» Problems to solve:
[1] In the Hardrada dynasty passage, on what date did Harald Sigurdsson die at Stamford Bridge?
[2] List every title named in the Titles line of the Hardrada dynasty passage.
[3] Transcribe the Hardrada dynasty passage starting with "- Parent house: Fairhair" and going on through "Gille (illegitimate; dubious)".
++++ Source passage ++++
- Parent house: Fairhair
- Country: Kingdom of Norway; Kingdom of the Isles; Earldom of Orkney; Kingdom of Dublin;
- Founded: 1046
- Founder: Harald Hardrada
- Current head: extinct, last monarch of this dynasty was Magnus Erlingsson
- Titles: King of Norway; King of the Isles; King of Dublin; Earl of Orkney;
- Cadet branches: Gille (illegitimate; dubious)

= Hardrada dynasty =

Norse royal house (11th-12th centuries)

The Hardrada dynasty (Hardrådeætta) was a powerful royal dynasty which ruled, at various times in history, the Kingdom of Norway, the Kingdom of Mann and the Isles, and the Earldom of Orkney.

The royal house was founded, albeit unknowingly, by Harald Sigurdsson when he was made king of Norway. His descendants would expand the influence, wealth and power of the dynasty after his death at Stamford Bridge September 25, 1066. It is very unlikely that the rulers ever referred to their dynasty as the "House of Hardrada", this is a term coined for the dynasty by modern historians. The younger saga writers (not the kings themselves) claimed that Harald Hardrada descended from Norway's first king Harald Fairhair, but this is not accepted as historically correct by most modern historians.
++++ Extracted material ++++
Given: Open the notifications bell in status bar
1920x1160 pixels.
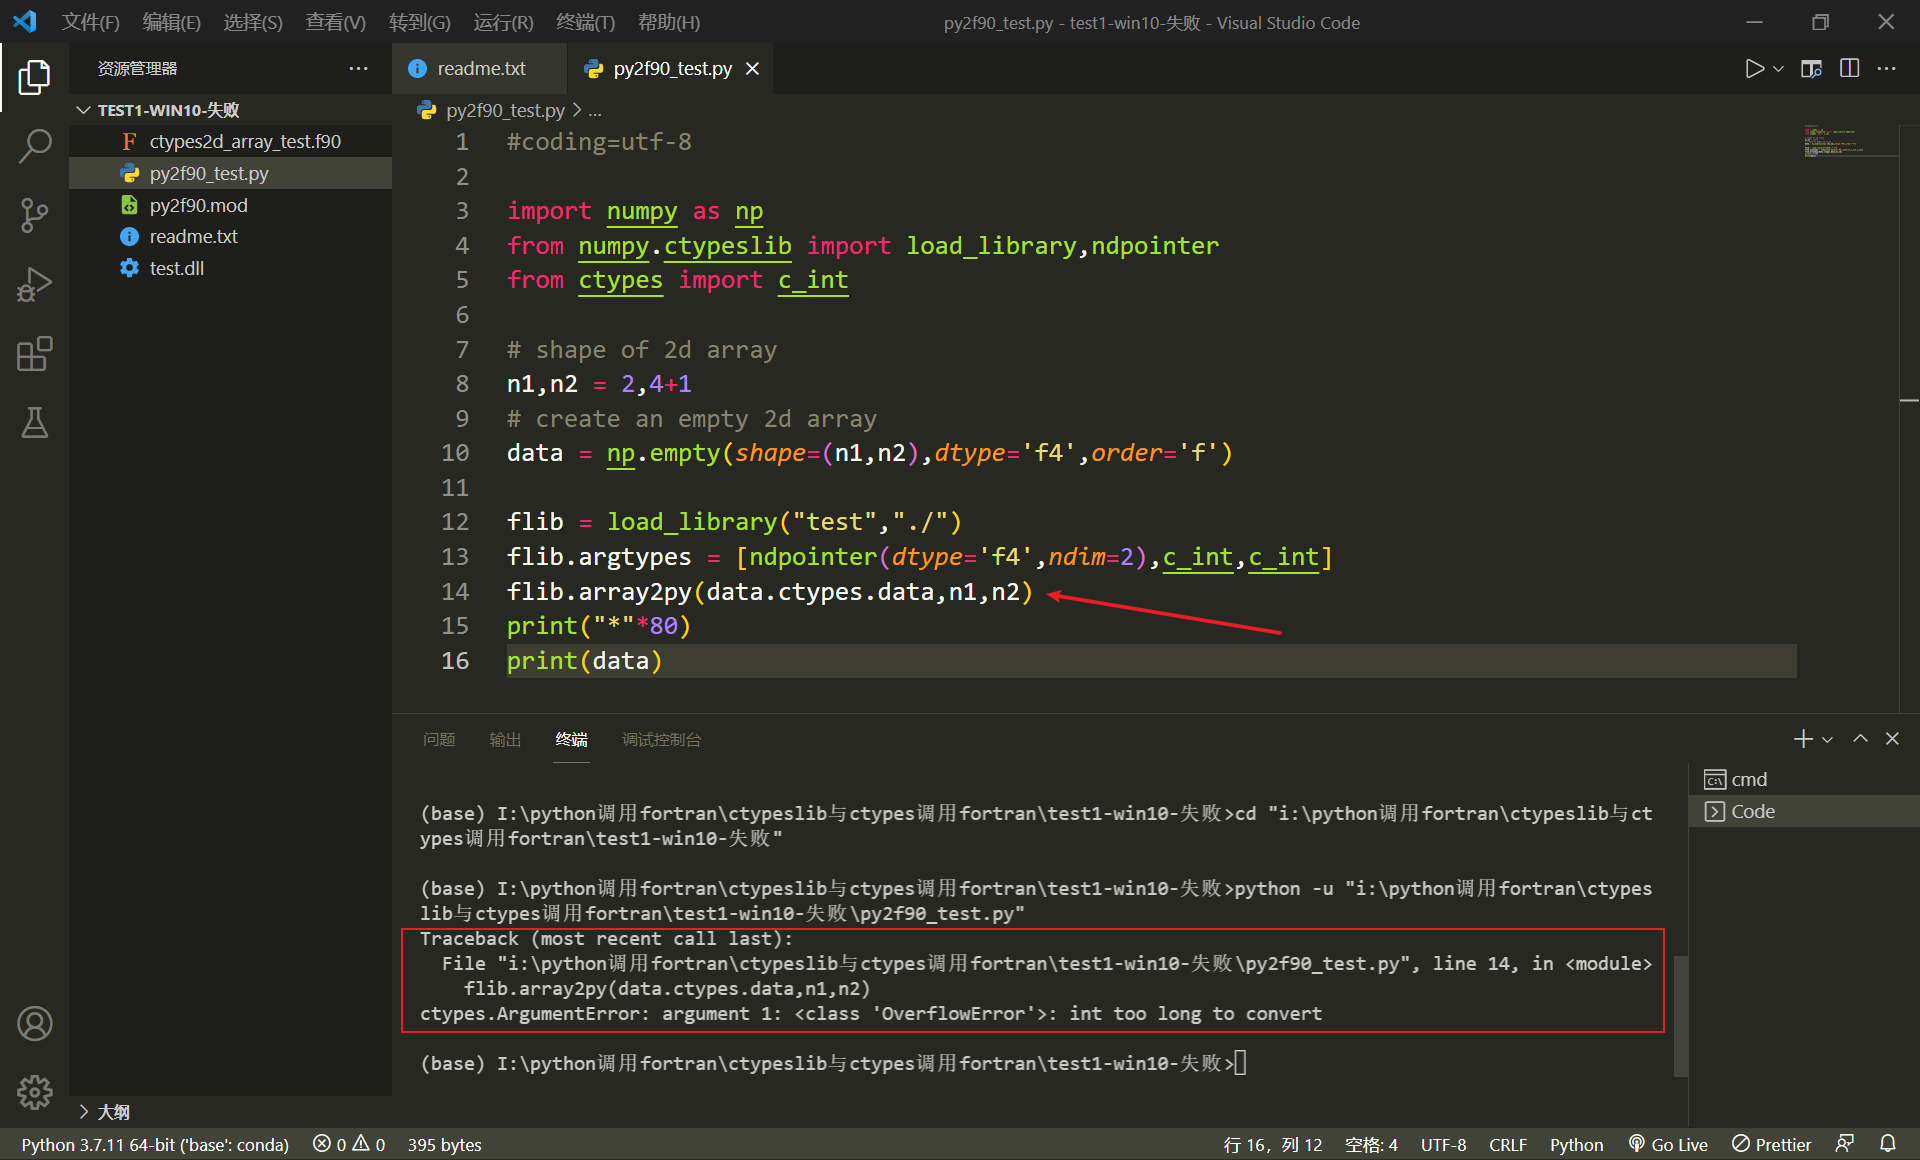Looking at the screenshot, I should (1887, 1144).
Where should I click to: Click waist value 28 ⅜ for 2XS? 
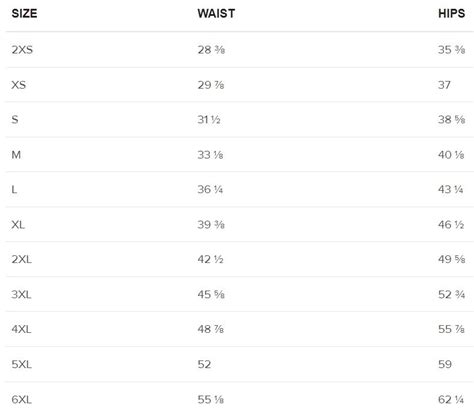[x=211, y=50]
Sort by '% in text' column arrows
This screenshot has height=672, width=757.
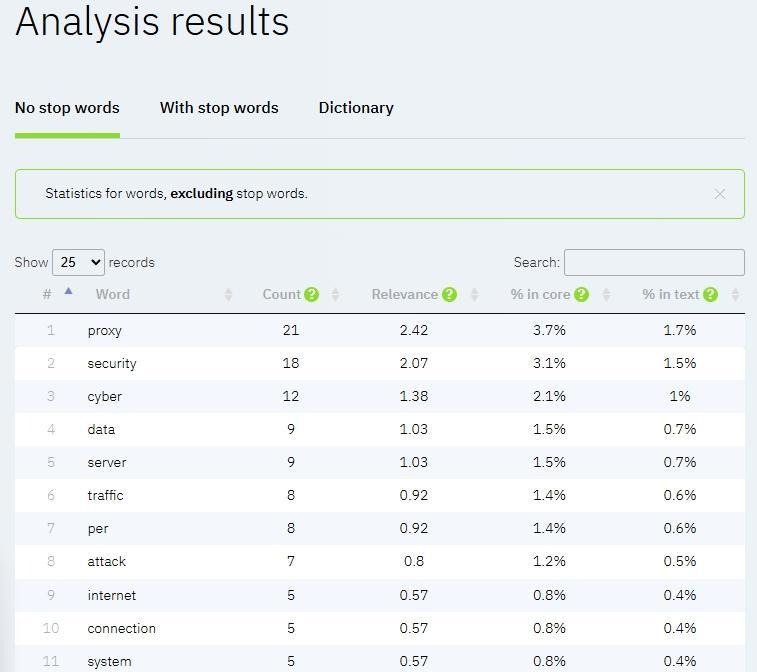point(735,294)
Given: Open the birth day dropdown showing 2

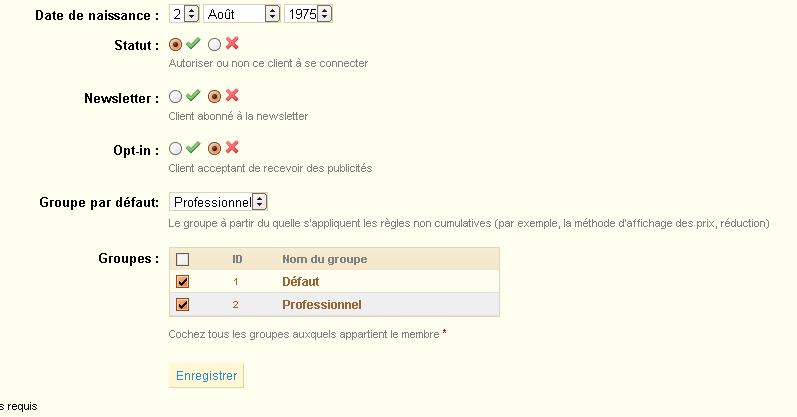Looking at the screenshot, I should (184, 14).
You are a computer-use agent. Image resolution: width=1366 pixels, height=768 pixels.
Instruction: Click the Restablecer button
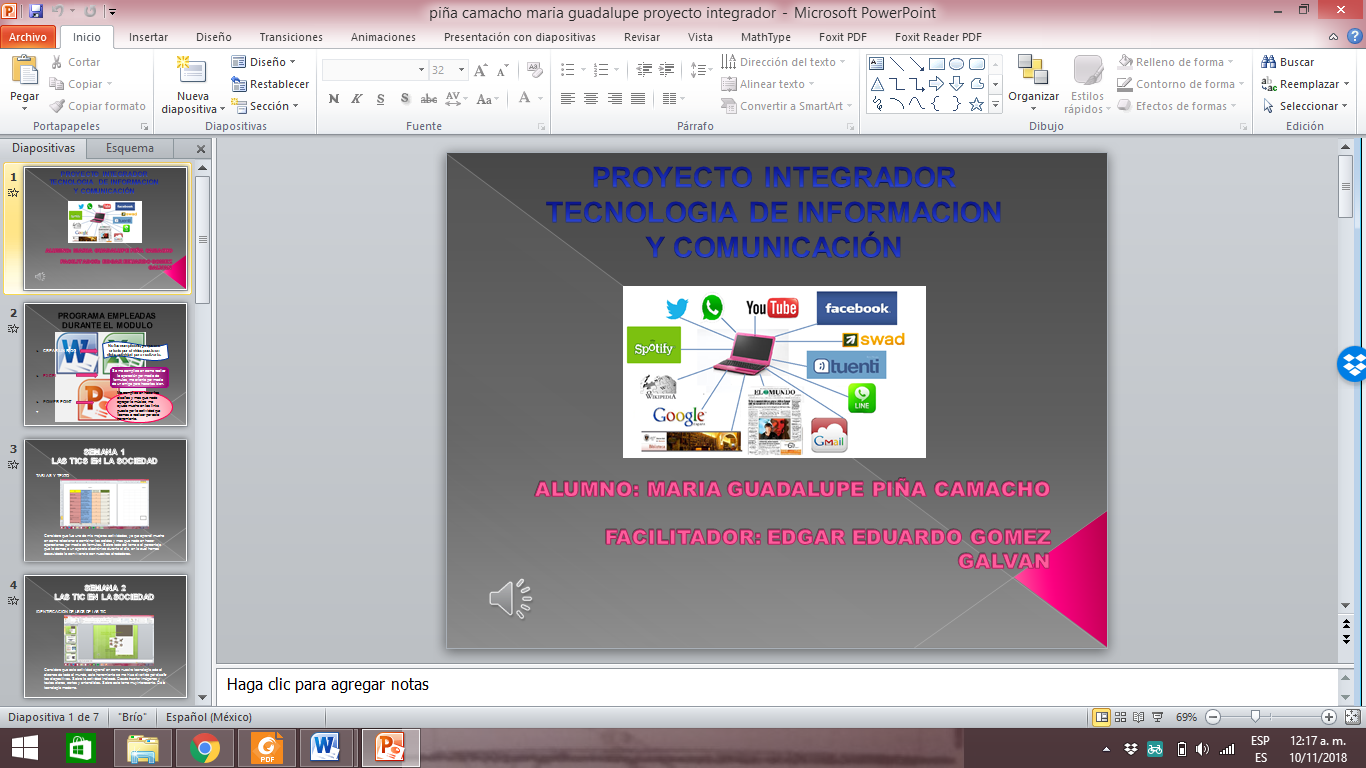coord(270,84)
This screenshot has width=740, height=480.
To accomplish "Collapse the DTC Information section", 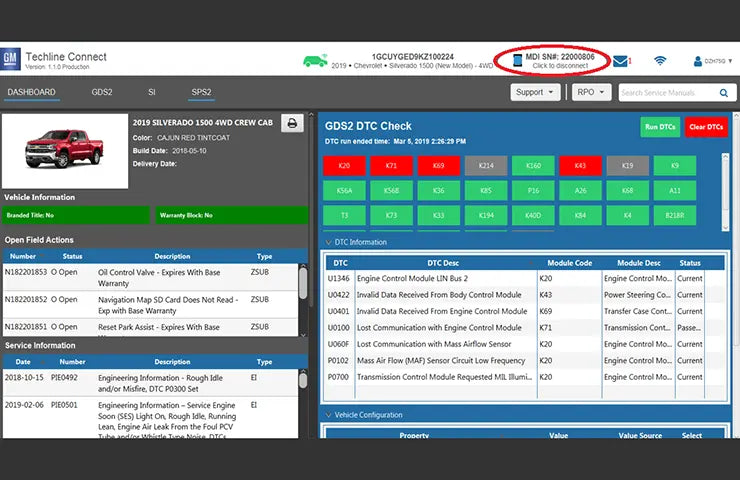I will (329, 242).
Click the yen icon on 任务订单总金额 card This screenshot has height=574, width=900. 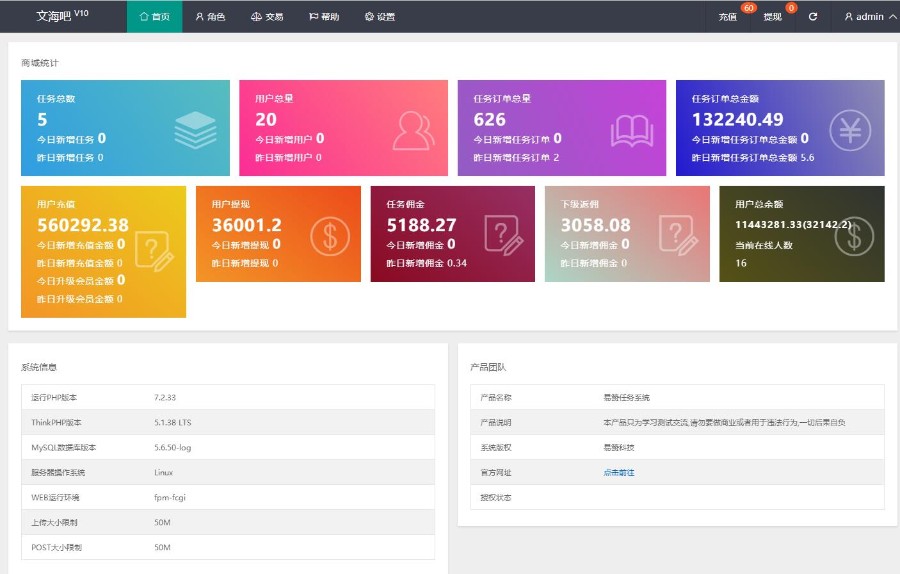coord(850,130)
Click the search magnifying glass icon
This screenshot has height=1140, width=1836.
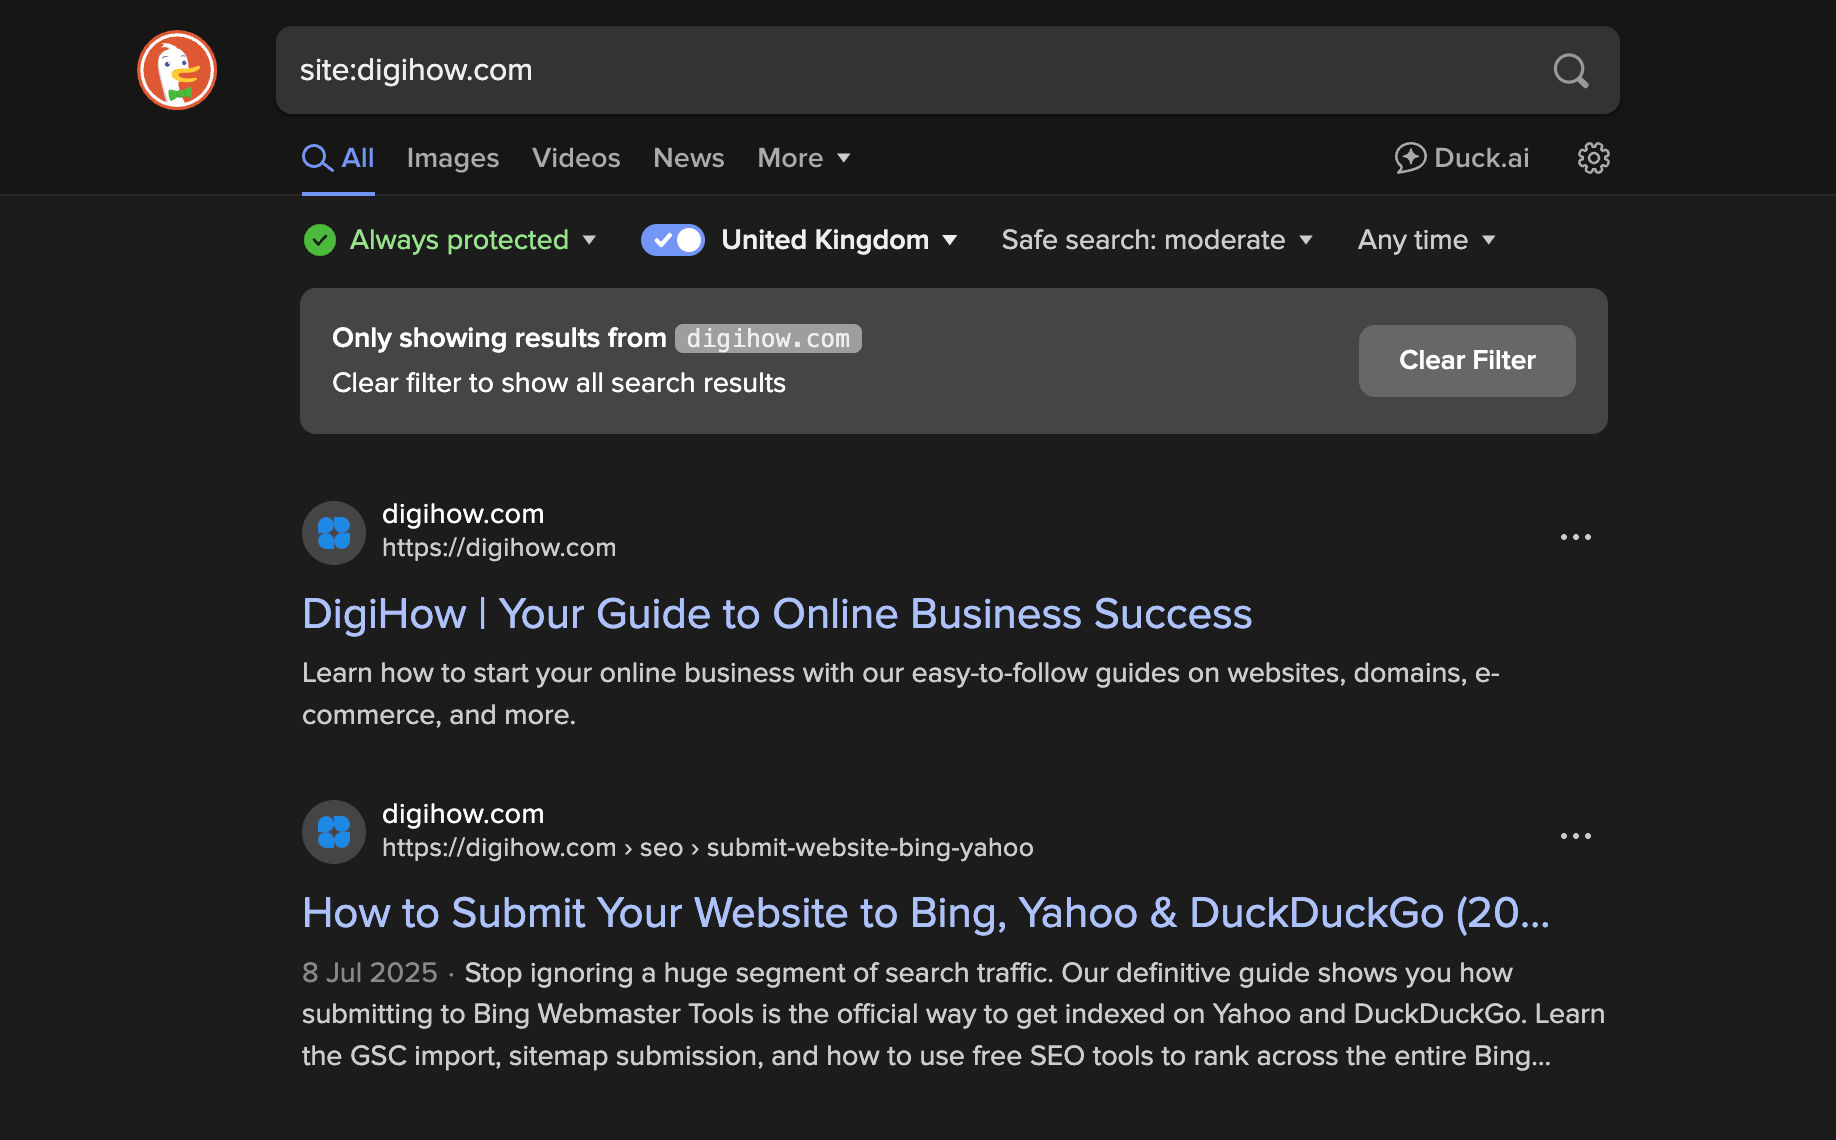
++++
» Written responses:
[1] September 25, 1066

[2] King of Norway; King of the Isles; King of Dublin; Earl of Orkney

[3]
- Parent house: Fairhair
- Country: Kingdom of Norway; Kingdom of the Isles; Earldom of Orkney; Kingdom of Dublin;
- Founded: 1046
- Founder: Harald Hardrada
- Current head: extinct, last monarch of this dynasty was Magnus Erlingsson
- Titles: King of Norway; King of the Isles; King of Dublin; Earl of Orkney;
- Cadet branches: Gille (illegitimate; dubious)